Gray seeks to update
comprehensive plan

GRAY — Gray is soliciting bids from qualified firms to prepare a new Comprehensive Plan for the town. The town’s current plan was completed in 2003, and there have been several changes in the community since then. The plan was also deemed inconsistent with the Growth Management Act by the State Planning Office in 2004. 

As a result, the Town Council is undertaking an update and rewrite of the current plan. The council is forming a Comprehensive Plan Steering Committee, which will guide the process. The application for the committee can be found on the town website. 

Raymond moves forward
in RSU 14 withdrawal plan 

RAYMOND — The RSU 14 Withdrawal Committee has moved on to drafting a separation agreement as it explores the option of Raymond withdrawing from the district. 

Chairman of the Committee Rolf Olsen said this week the agreement will be presented to the district shortly. Once the district has responded to the draft with comments and suggestions, “then you kind of know what things are going to look like,” he said.

The agreement is a crucial step, he said, because it “defines what the separation is going to look like.” 

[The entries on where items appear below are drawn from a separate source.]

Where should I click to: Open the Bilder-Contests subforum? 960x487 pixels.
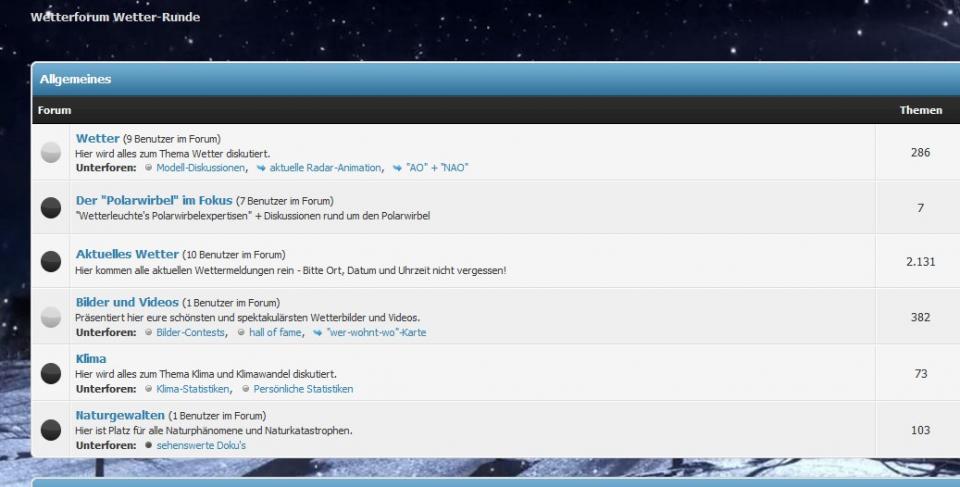pos(190,332)
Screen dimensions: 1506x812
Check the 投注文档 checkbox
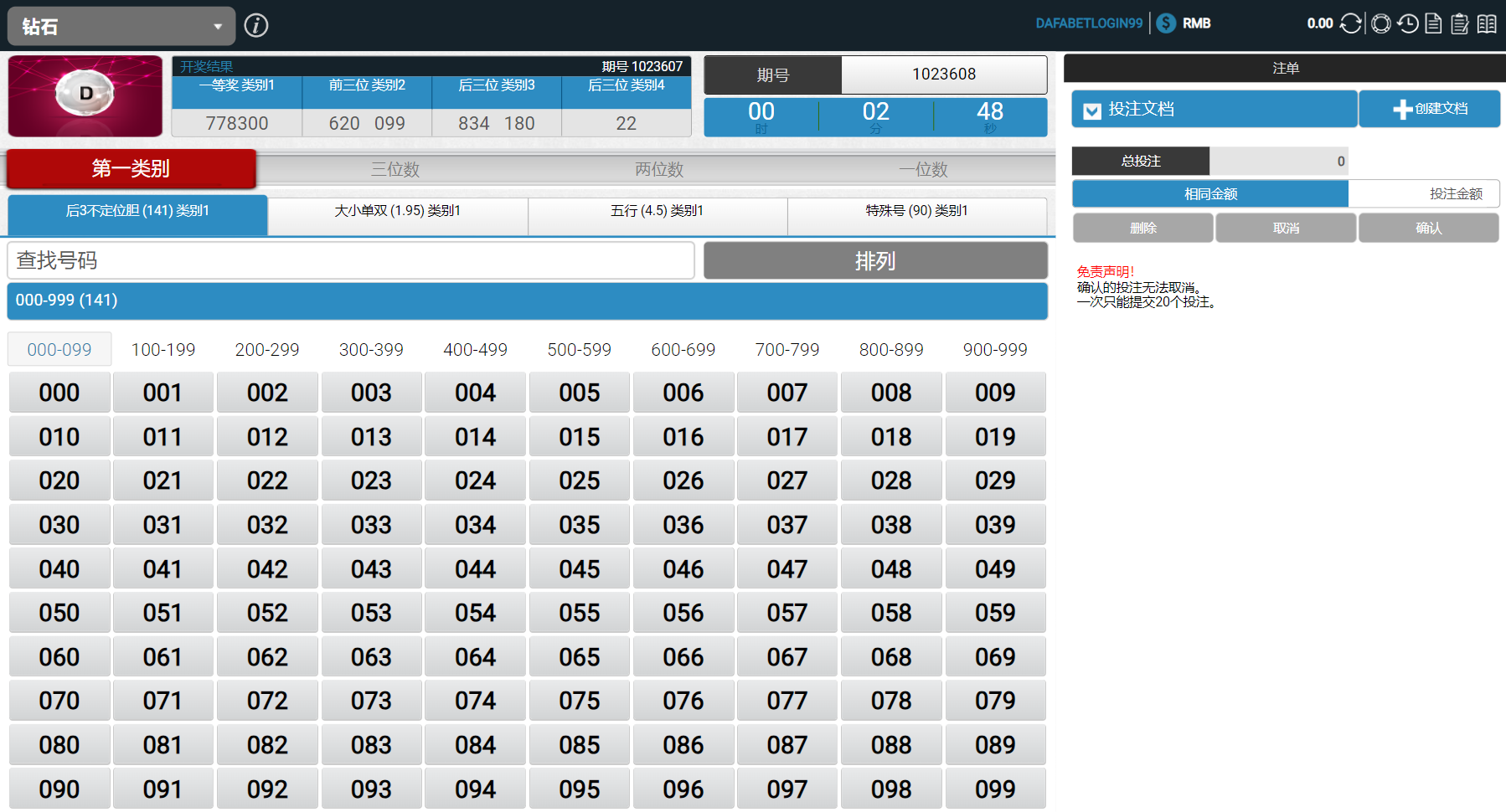pos(1091,110)
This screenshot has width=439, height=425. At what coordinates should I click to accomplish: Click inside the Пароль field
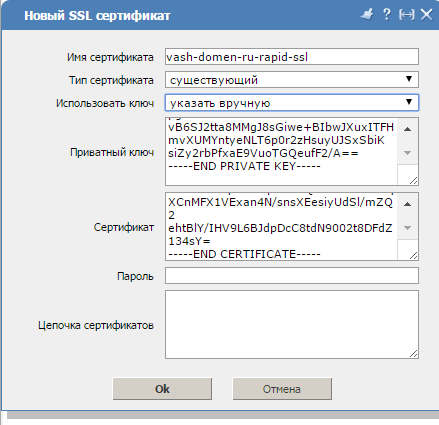292,276
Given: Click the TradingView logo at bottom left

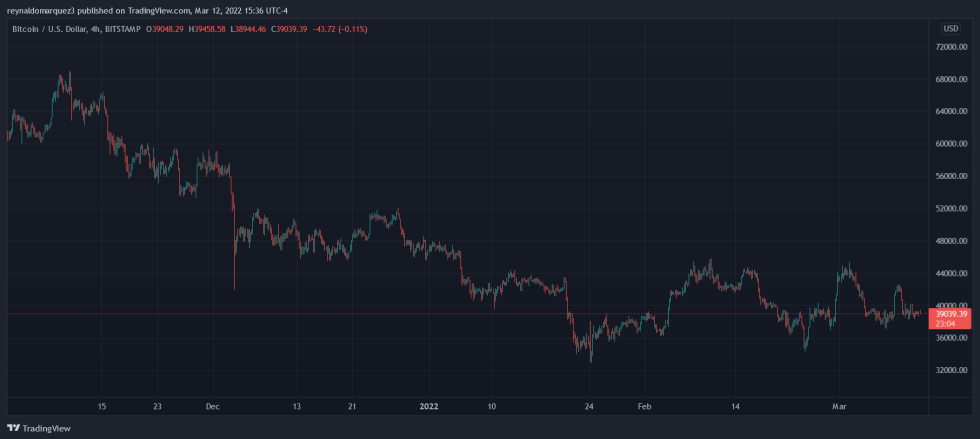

Olsen urged residents to visit the Raymond town website to access meeting minutes and videos and indicate their interest in serving on sub-committees. After the separation agreement has been presented, a meeting will be called for the sub-committees and next steps will be planned. 

“We’re looking for all the input we can get,” he said. 

Raymond residents voted 171-128 Aug. 14 to begin the process of withdrawing from RSU 14. Among reasons cited for the effort are district costs, a belief that RSU 14 is not living up to a cost-sharing agreement and a sense that school officials are unwilling to discuss these concerns. 

Windham school honored 
for digital citizenship

WINDHAM — Windham Middle School has been recognized as a Common Sense School for its commitment to digital citizenship by Common Sense, a national nonprofit focused on helping kids thrive in a world of media and technology. 

At the end of the 2017-2018 school year, RSU 14 committed to educating its staff with the Common Sense Digital Citizenship curriculum, which teaches students, teachers and community members about being safe and responsible while using online platforms. All RSU 14 students and staff, grades 3-8, completed five lessons per grade level this year. Topics include internet safety, personal privacy, media balance and media literacy. 

“We applaud the faculty and staff of Windham Middle School for embracing digital citizenship as an important part of their students’ education,” Liz Kline, vice president of Education Programs at Common Sense Education, said in a press release. “Windham Middle School deserves high praise for giving its students the foundational skills they need to compete and succeed in the 21st-century workplace and participate ethically in society at large.” 

The RSU 14 Withdrawal Committee listens to input from residents at a public forum in January. From left are Kate Leveille, Rolf Olsen, Teresa Sadak and Joe Bruno.